Waterfront Park needs legal protection
One of the largest parks on Hong Kong Island has no statutory protection. The Waterfront Park at Cyberport is zoned as a road. The government could pour concrete over it and turn it into a six-lane highway tomorrow if it wanted to. To be sure, there is no plan for that, or at least none that we know of. But that is hardly reassuring.
A depot right next door is already collecting debris from an island-wide underground drainage project. Next year, it will serve as a transit point for huge amounts of construction waste from the MTR's planned South Island Line. More than 100 waste-carrying heavy trucks are expected to move in and out of the area every day. Will there not be a temptation to widen existing roads or even build a new one?
Pok Fu Lam, with university campuses, schools and low-rise housing blocks, is a low-density neighbourhood with few public facilities. The public park plus dog park, therefore, has become a focal point for many community activities, family outings, dog walking and daily exercise for people young and old.

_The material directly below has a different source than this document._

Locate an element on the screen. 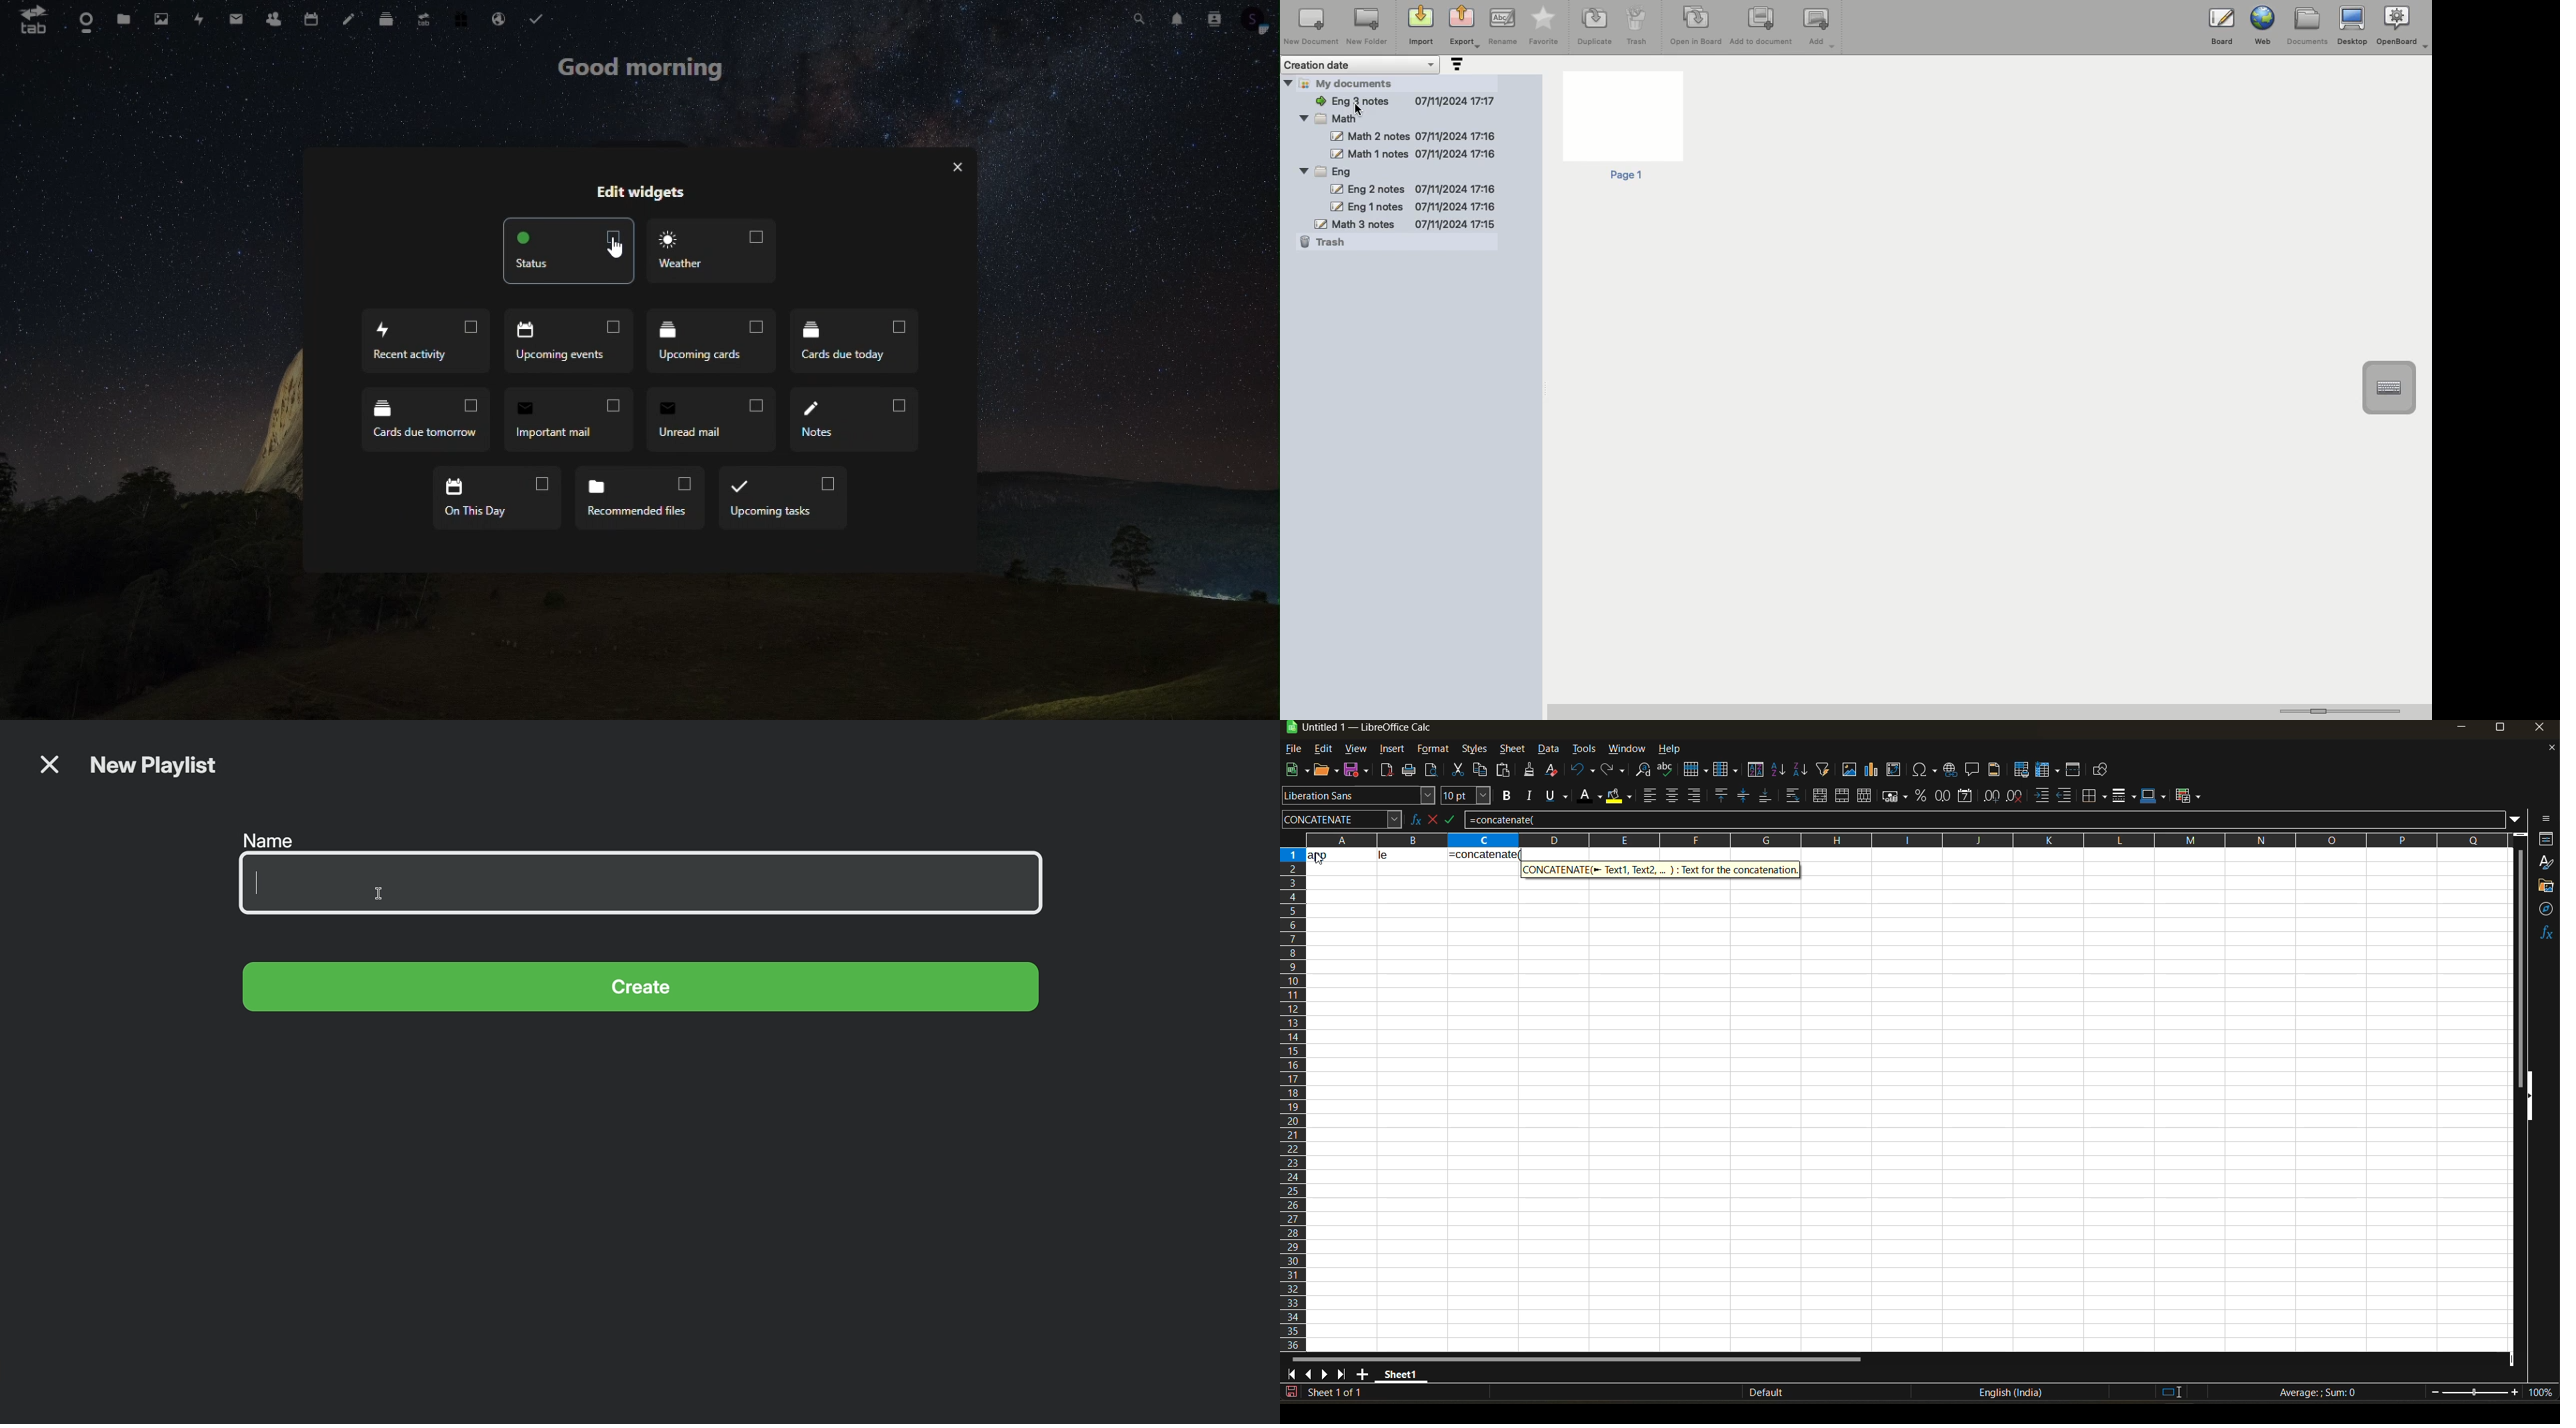  =concatenate is located at coordinates (1987, 820).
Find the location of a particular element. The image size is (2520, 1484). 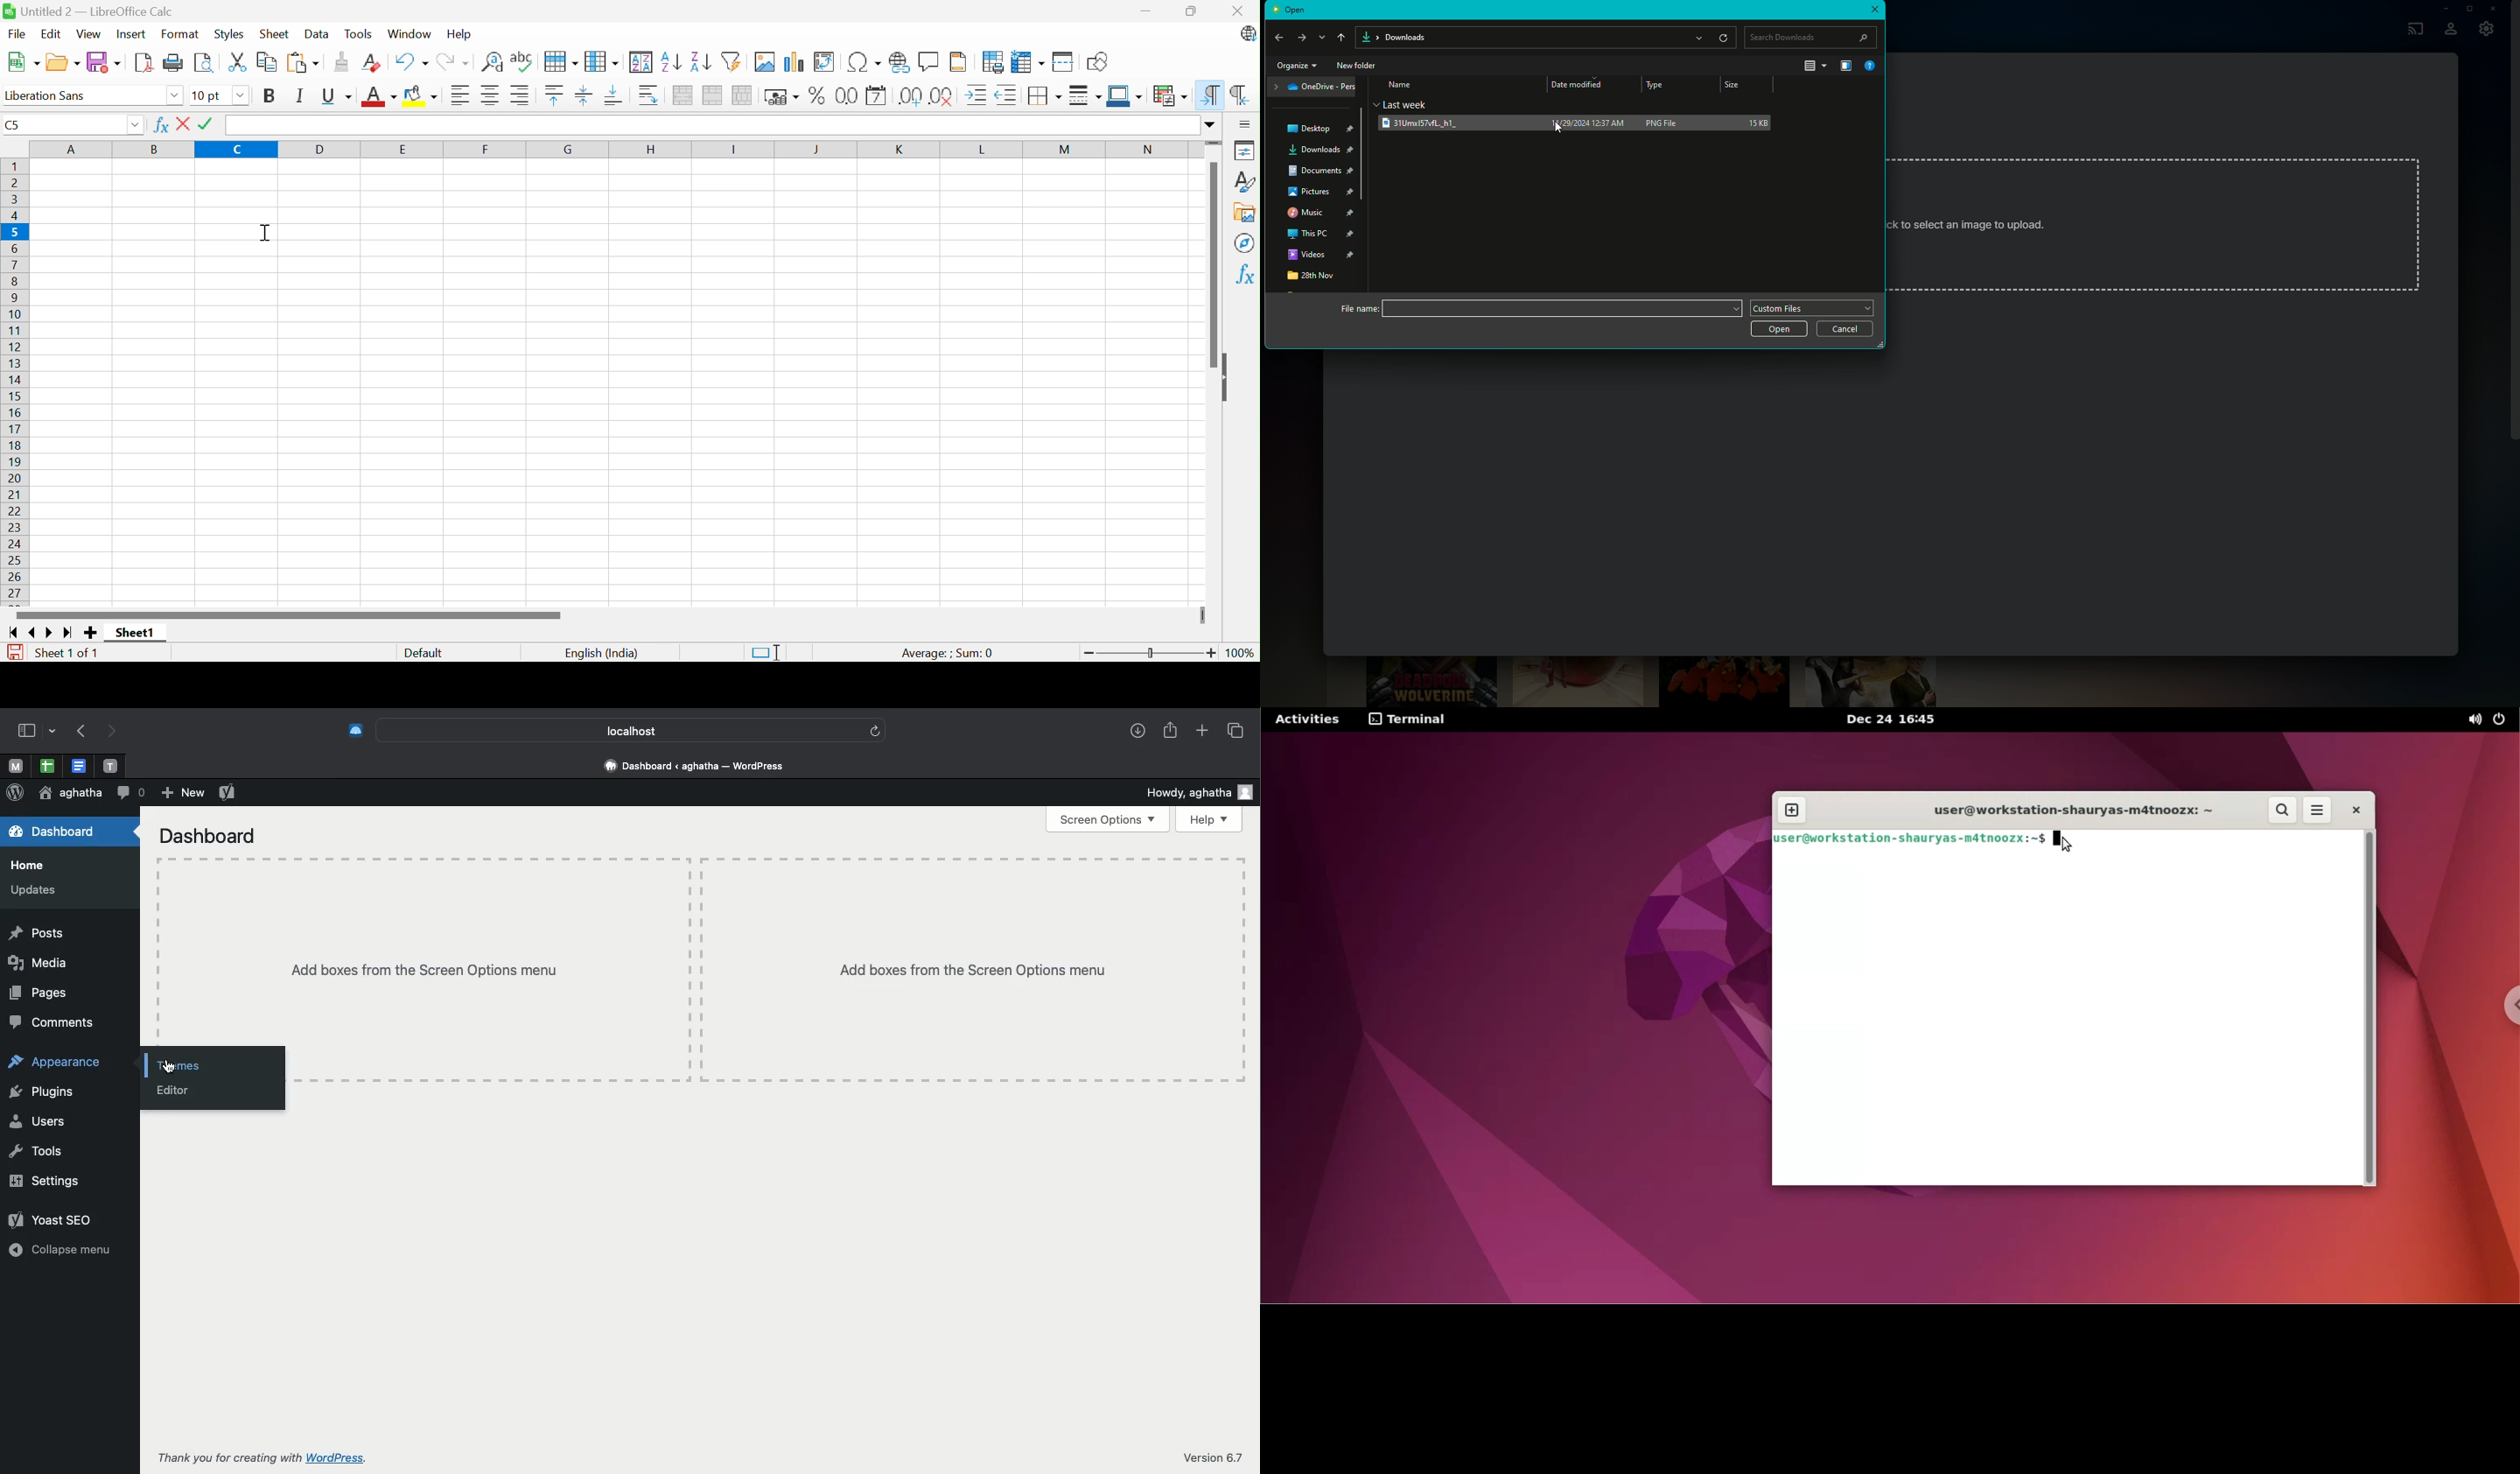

The park's forlorn status stems from an old plan to build Route 4 linking Aberdeen and Kennedy Town. The plan was scrapped but the park's status was never corrected. Cyberport took over its management, but is not doing a good job. Grass goes uncut, fences are breaking down. Understandably, Cyberport management, wanting to focus on information technology, wants to give up the park.
Either a new, possibly commercial body should take over the park and nearby shopping arcade, or the Leisure and Cultural Services Department should manage it, as it does for most public parks. But first let's grant the park the legal protection it needs and rezone it as a recreational area.